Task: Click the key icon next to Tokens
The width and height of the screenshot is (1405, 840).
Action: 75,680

---

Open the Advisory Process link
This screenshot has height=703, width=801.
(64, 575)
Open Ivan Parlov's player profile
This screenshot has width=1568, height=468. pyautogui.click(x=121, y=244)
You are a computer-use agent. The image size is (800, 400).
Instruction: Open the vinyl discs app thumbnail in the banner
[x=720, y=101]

...

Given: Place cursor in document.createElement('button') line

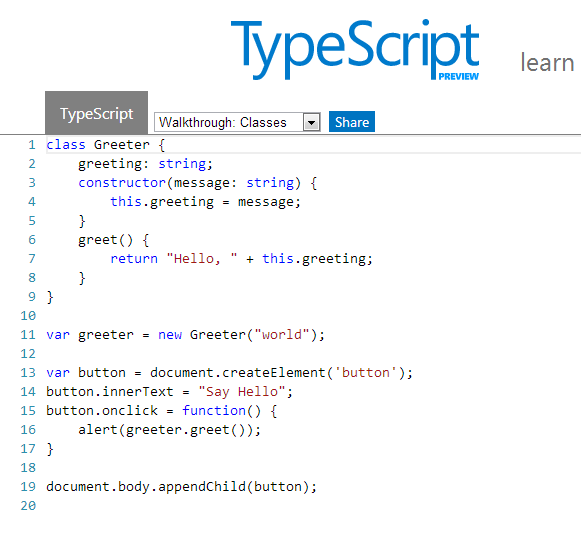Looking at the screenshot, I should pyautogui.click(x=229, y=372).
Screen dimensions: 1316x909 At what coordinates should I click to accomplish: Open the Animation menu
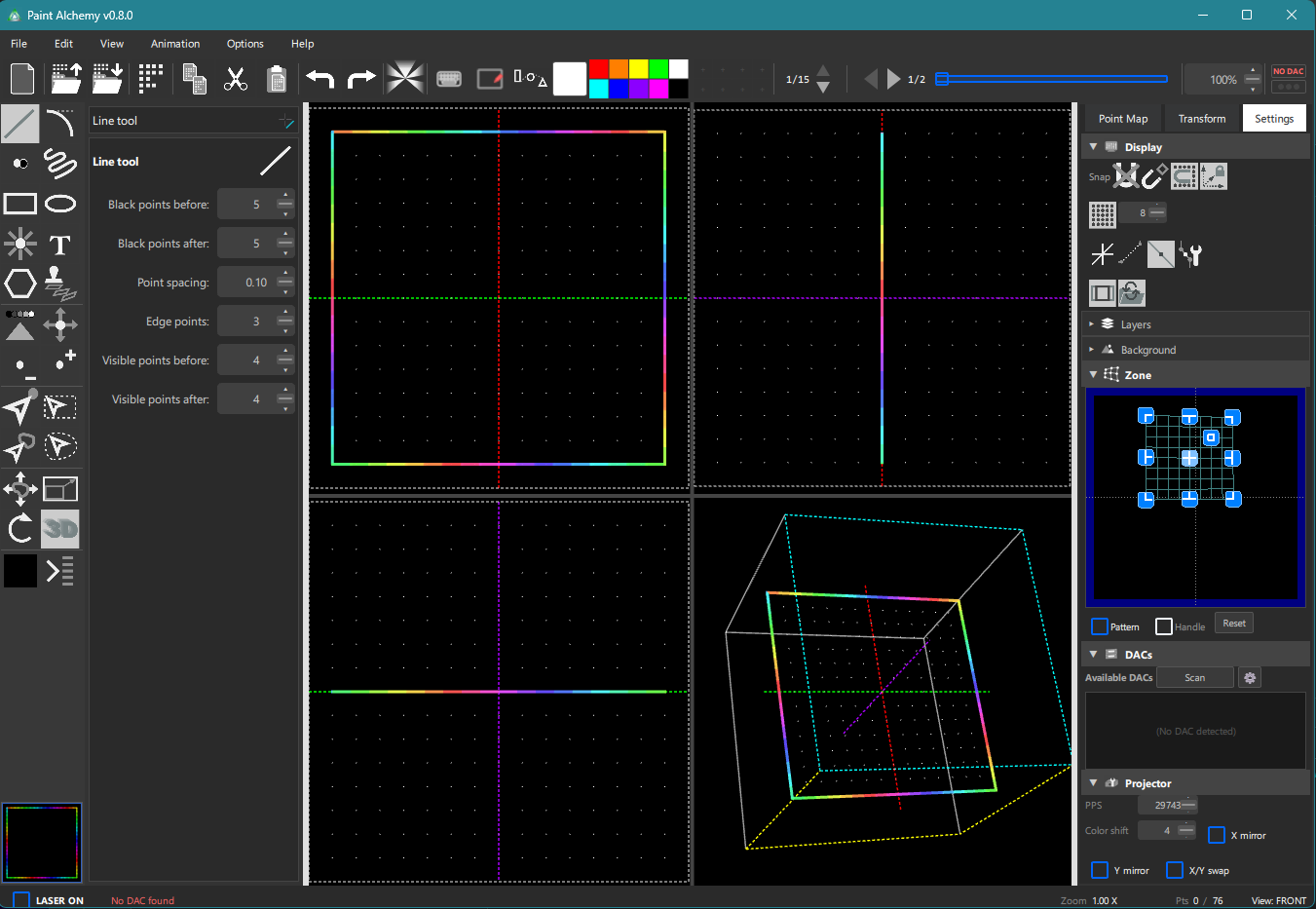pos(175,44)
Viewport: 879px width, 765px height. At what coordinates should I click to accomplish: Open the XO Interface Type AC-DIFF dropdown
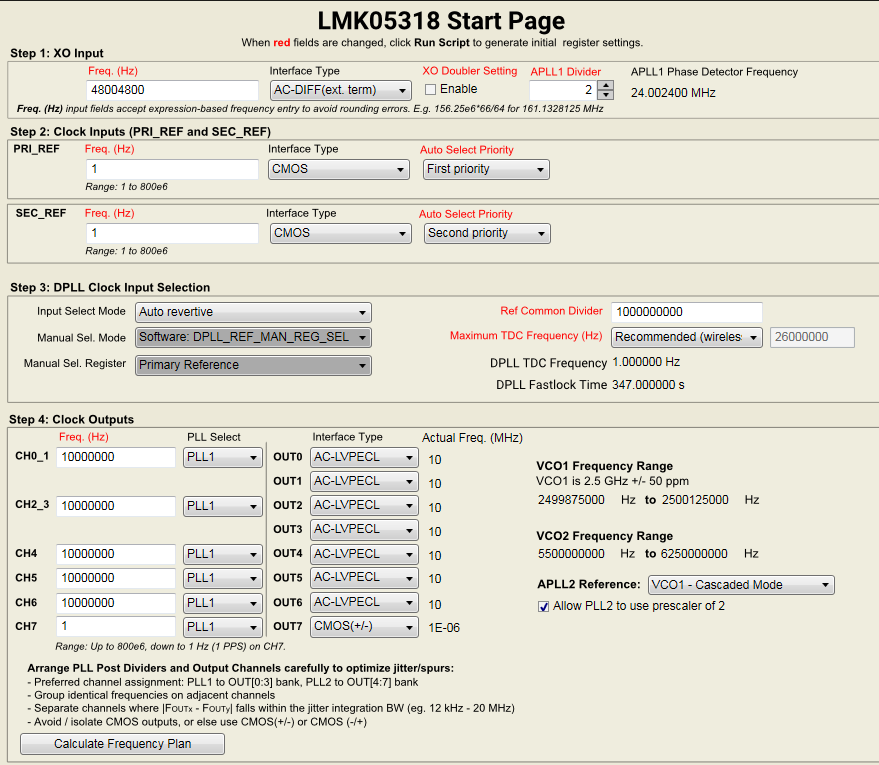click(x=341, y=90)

* **Written problem**
Format the entries starting at the line containing "Open the Advisory Process link" and ending at the line containing "[x=720, y=101]" as a JSON list of strings, one string per line, with blank lines left out.

* **Answer to the exercise**
[
  "Open the Advisory Process link",
  "This screenshot has height=703, width=801.",
  "(64, 575)",
  "Open Ivan Parlov's player profile",
  "This screenshot has width=1568, height=468. pyautogui.click(x=121, y=244)",
  "You are a computer-use agent. The image size is (800, 400).",
  "Instruction: Open the vinyl discs app thumbnail in the banner",
  "[x=720, y=101]"
]